2015 After five years of managed print services, one would imagine a standard set of MPS rules would rise out of the fog. And yet there is still debate over what exactly MPS stands for — not the acronym, but the vision and real value of managed print services.
I remember the great device-to-technician-ratio discussion of 2008.
Heartbreak and glory - the times are changing universally. One turn in my personal metamorphosis is stepping down as President of the Managed Print Services Association.
My involvement with the MPSA started at the very beginning, back when a room full of folks voted to form the association at Photizo 1. I am honored to have served and proud of all the accomplishments we've achieved - it has been a great time.
Congratulations to the new Managed Print Services Associations executive board:
President: Kevin DeYoung, Qualpath - owner, managed print services visionary, leader Vice President: Doug Bies, Canon USA - new, passionate, cutting edge philosophy Secretary: Sarah Henderson, West Point Products/Clover Technologies - stalwart, foundational, dedicated Treasurer: Lou Stricklin, Muratec America - solid, fresh, tactician
Today, as I exit the Oval Office, relegated to a Board of Director, I am free from the yoke of compliance, broken are the shackles of other's stunted and spun opinion, open to express my opinions based on observed behavior, not Survey Monkey or the corporate drawer statement.
I am unencumbered by concerns about how a potential sponsor or customer might feel.
Free to ignore conversations geared around the ROI of donating $10,000.00 for a corporate membership.
We were not lying when we said your ROI is measured by your contribution to the industry, not shelf space, or tossing our membership into your sales funnel.

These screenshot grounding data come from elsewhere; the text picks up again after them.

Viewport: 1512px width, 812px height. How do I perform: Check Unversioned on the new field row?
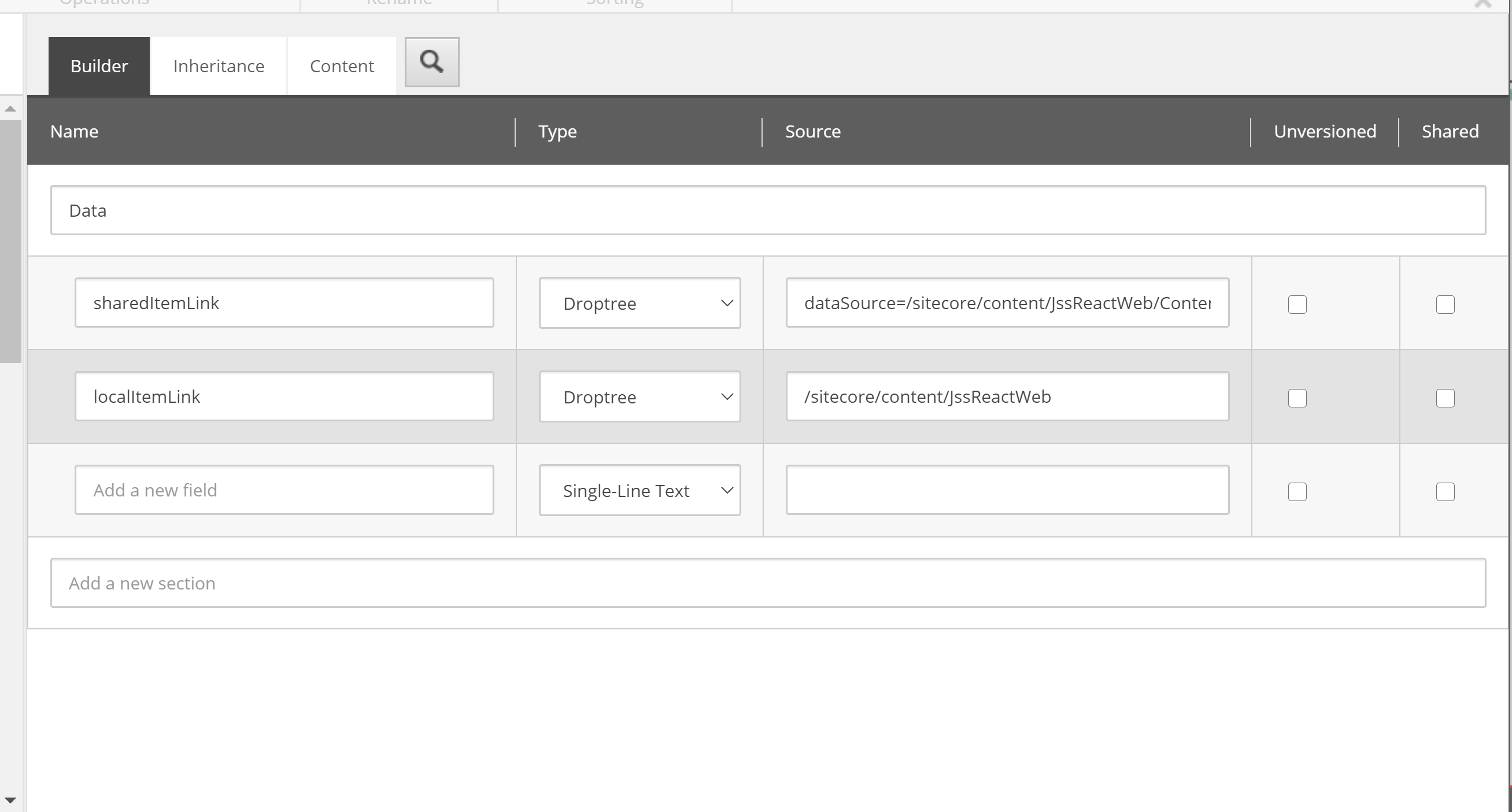tap(1297, 492)
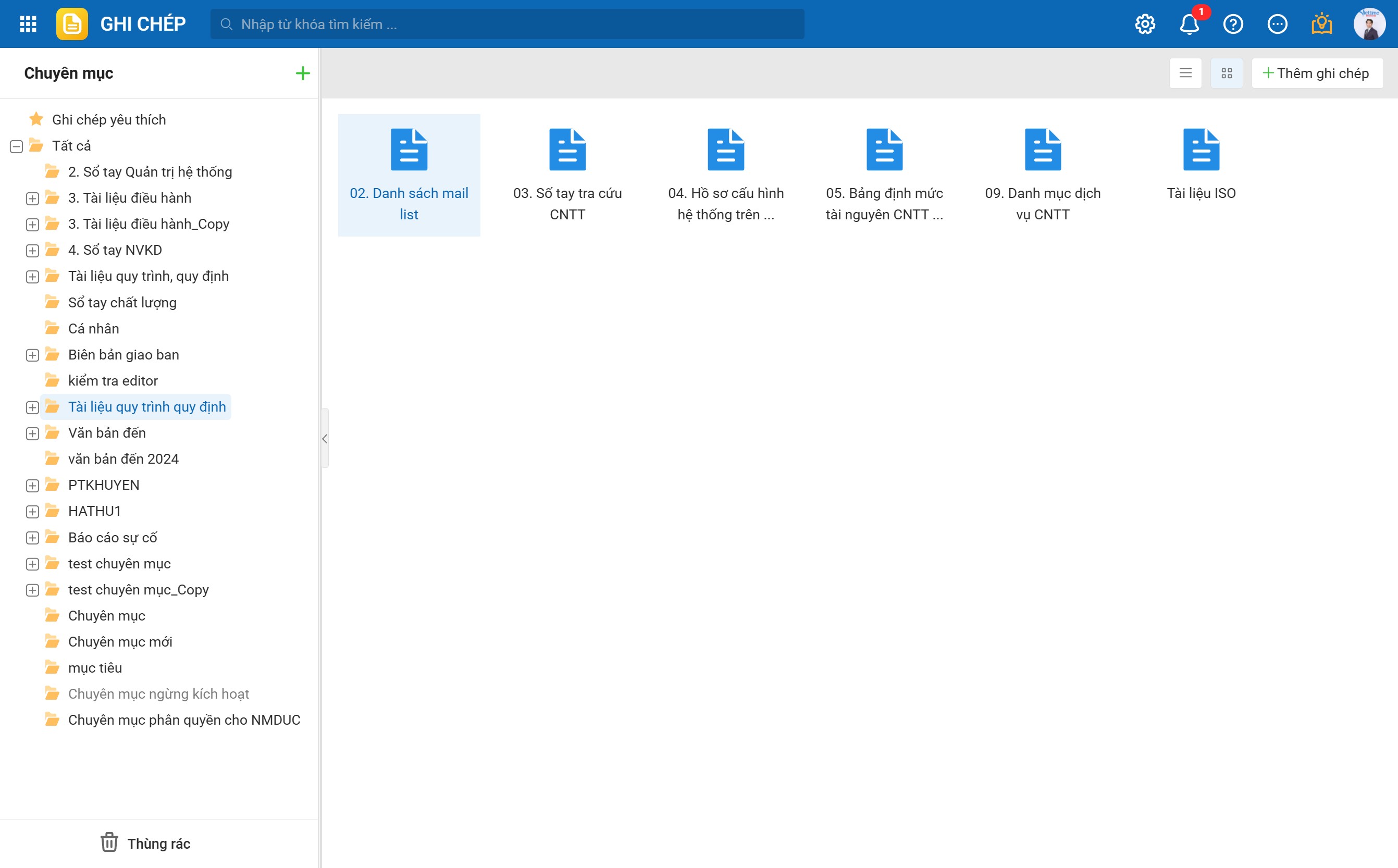Screen dimensions: 1398x868
Task: Expand the Báo cáo sự cố folder
Action: pyautogui.click(x=33, y=538)
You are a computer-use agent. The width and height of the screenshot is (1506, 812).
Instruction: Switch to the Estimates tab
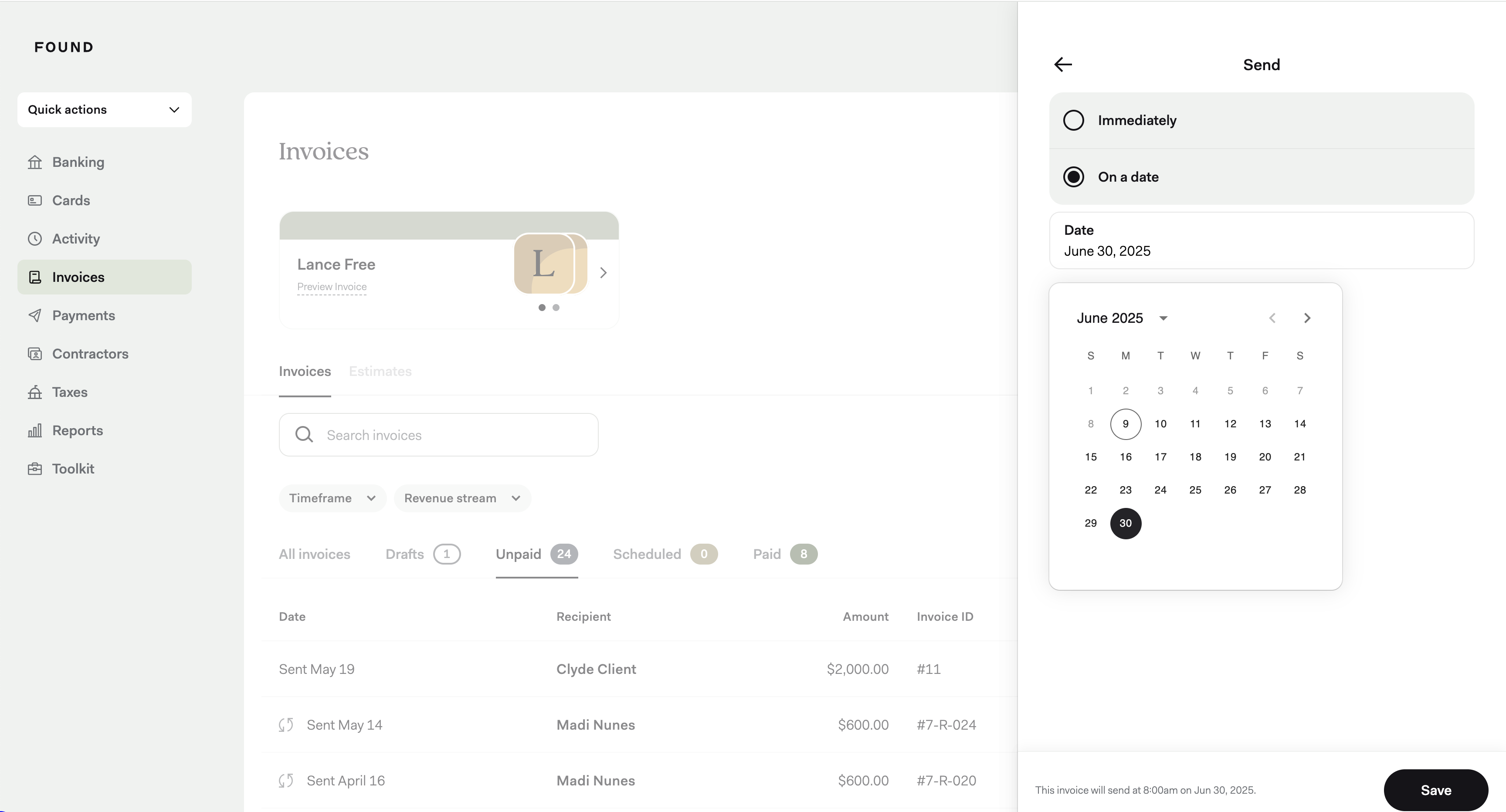(x=380, y=372)
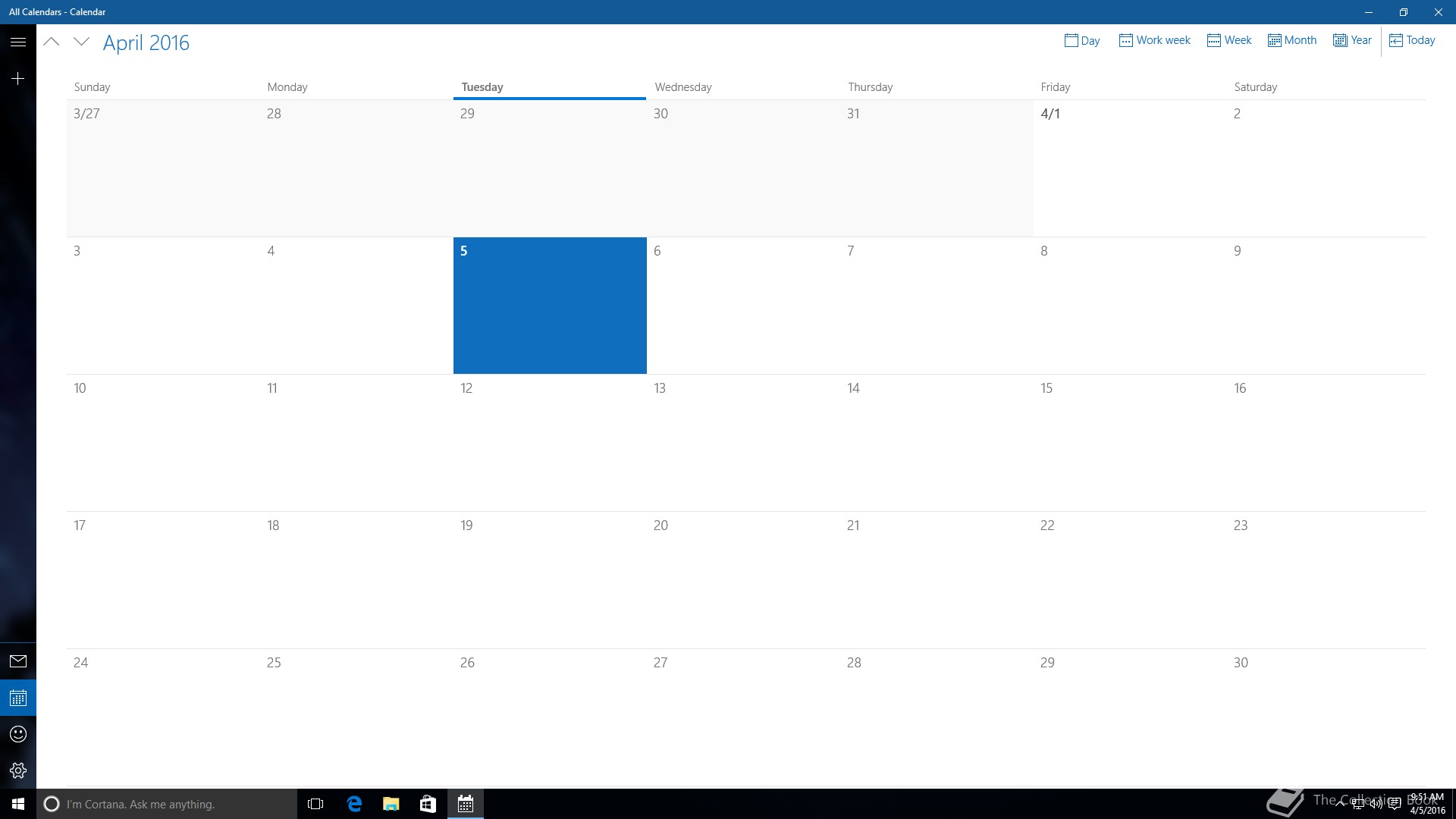The width and height of the screenshot is (1456, 819).
Task: Jump to Today
Action: tap(1412, 40)
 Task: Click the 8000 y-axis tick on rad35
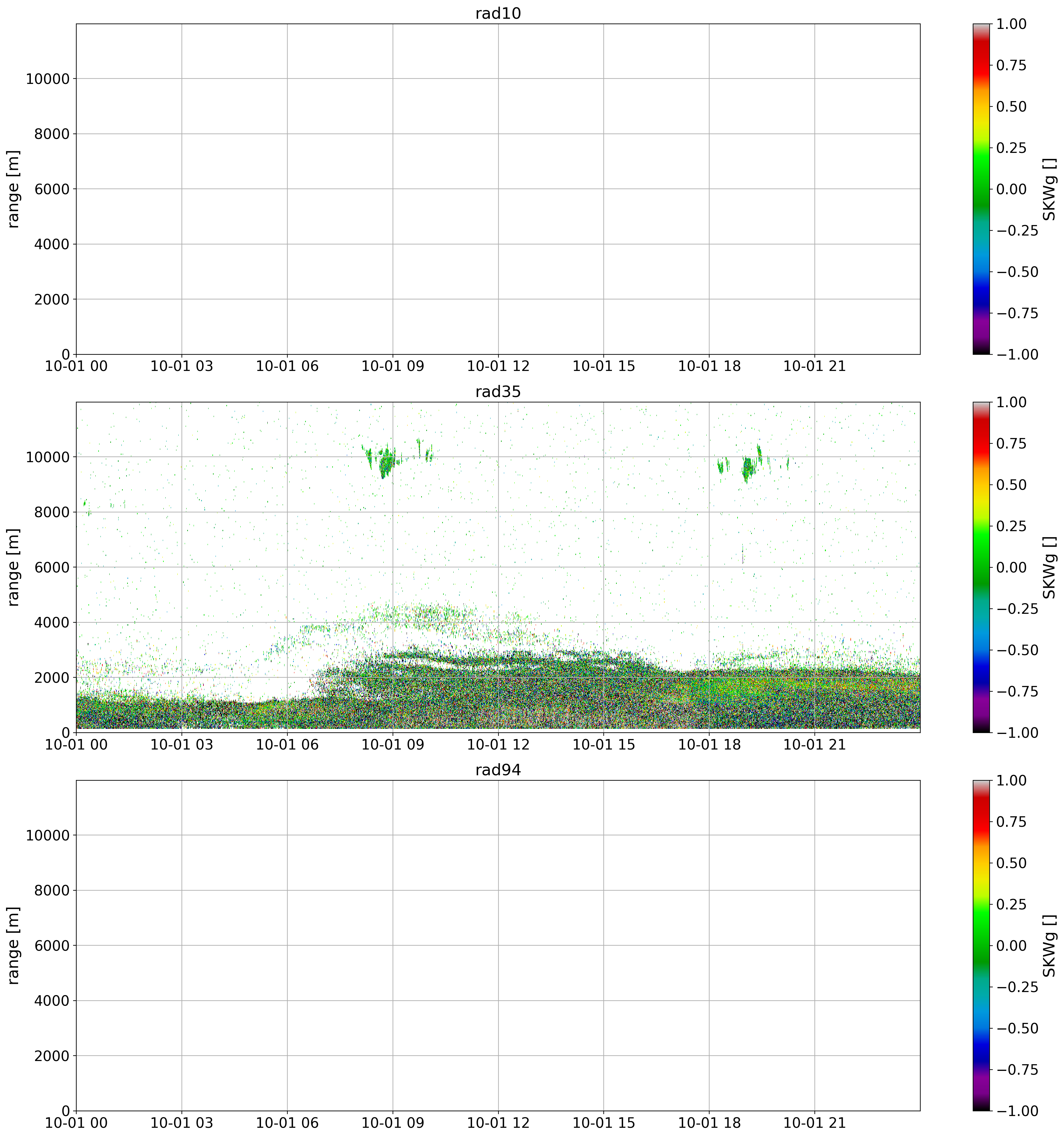pyautogui.click(x=53, y=512)
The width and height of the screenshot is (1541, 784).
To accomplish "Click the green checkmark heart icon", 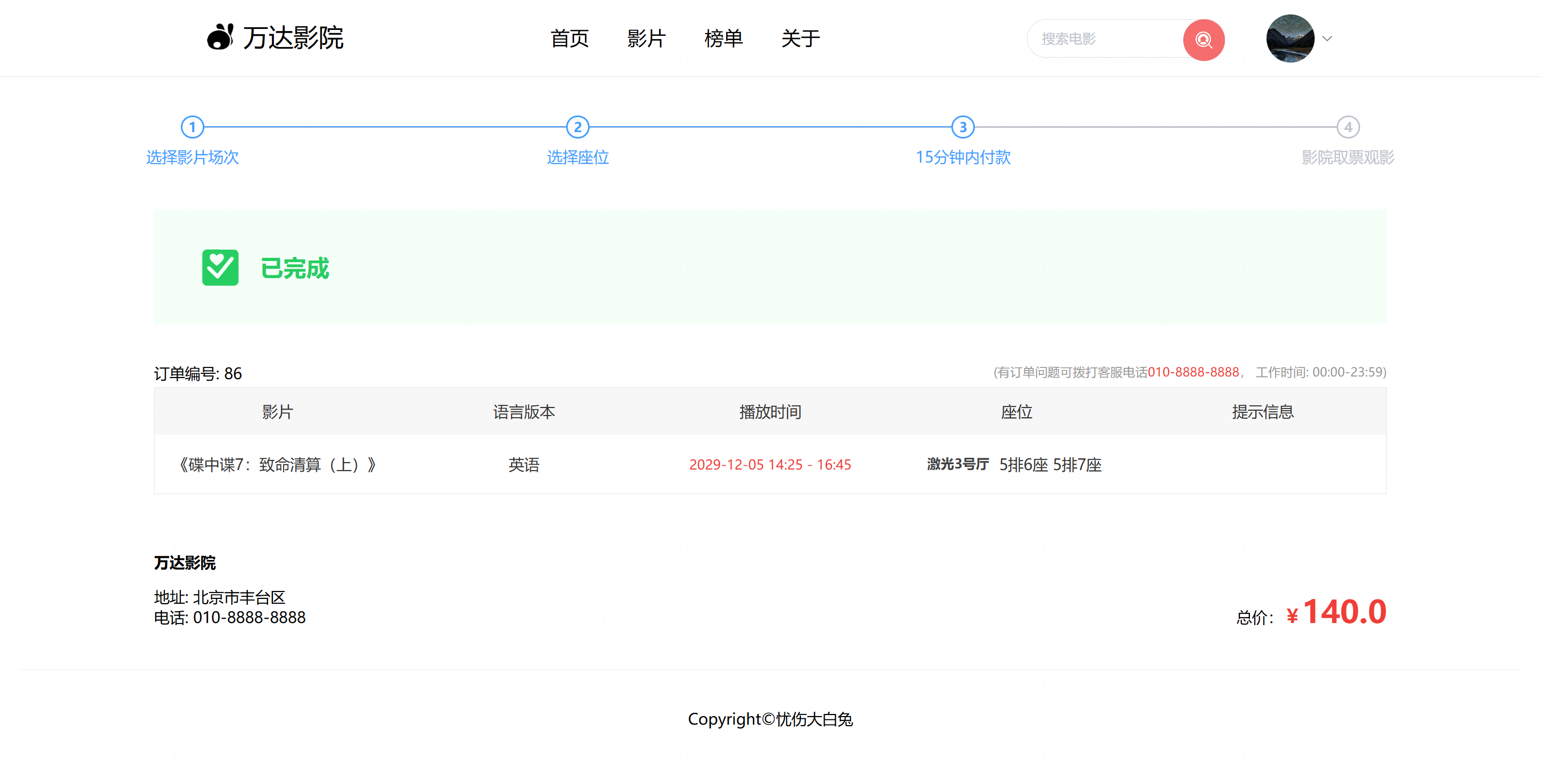I will click(x=220, y=267).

The shackles of self-censorship have fallen away...
UNLEASHED...
My managed print services observations or better yet:
The World According to Greg
Managed print services is Dead and the OEMs killed it -
That's what I said.
It was called 'managed print services' not 'managing printers & service'. Leveraging the 'services' model to increase MIF is disingenuous and prospects see right through the scam.
Customers do not care -
Speaking of customers, they don't give a rip about the toner remanufacturing process. They don't care about the seven steps of xerography, and their eyes gloss when you speak of ink vs. toner; color vs. B/W, or mobile print. Stop doing that.
Find something else to talk about - say business-oriented, like employee morale, the impact of BYOD, and managing print servers.
My advice to the incoming MPSA Executive Board -
Change the definition of managed print services and the direction of the MPSA. Move away from toner, printer, and hardware - to a "Managed Services Association". Expand the horizons, and blow the minds of millions.
Do not fall victim to the procedure, meeting paralysis, Roberts Rules of Order planning on how to do something without ever doing anything.
Once a member proclaims, "...that's not the way I operate..." they've volunteered. The association, like our industry, is at a crossroads. Like times in the past, both glory and ruination await.
Ideas are bulletproof -
Not only is the world on a path to less paper, but the new world will be populated with self-healing devices - no need for as many service technicians.
Managing services for your clients is the future. This core idea is unflappable in a turbulent sea of rhetoric, incorrect research, and marketing talk.
The world of MPS, like life, holds promise and doom - fortune, glory, and tragedy. False promises? Yes. Self-interest? Of course.
When haven't we experienced both?
To make a move, a real move, we've got to take that leap of faith...again and again, and again. Heartbreak, then Glory. Glory, then heartbreak.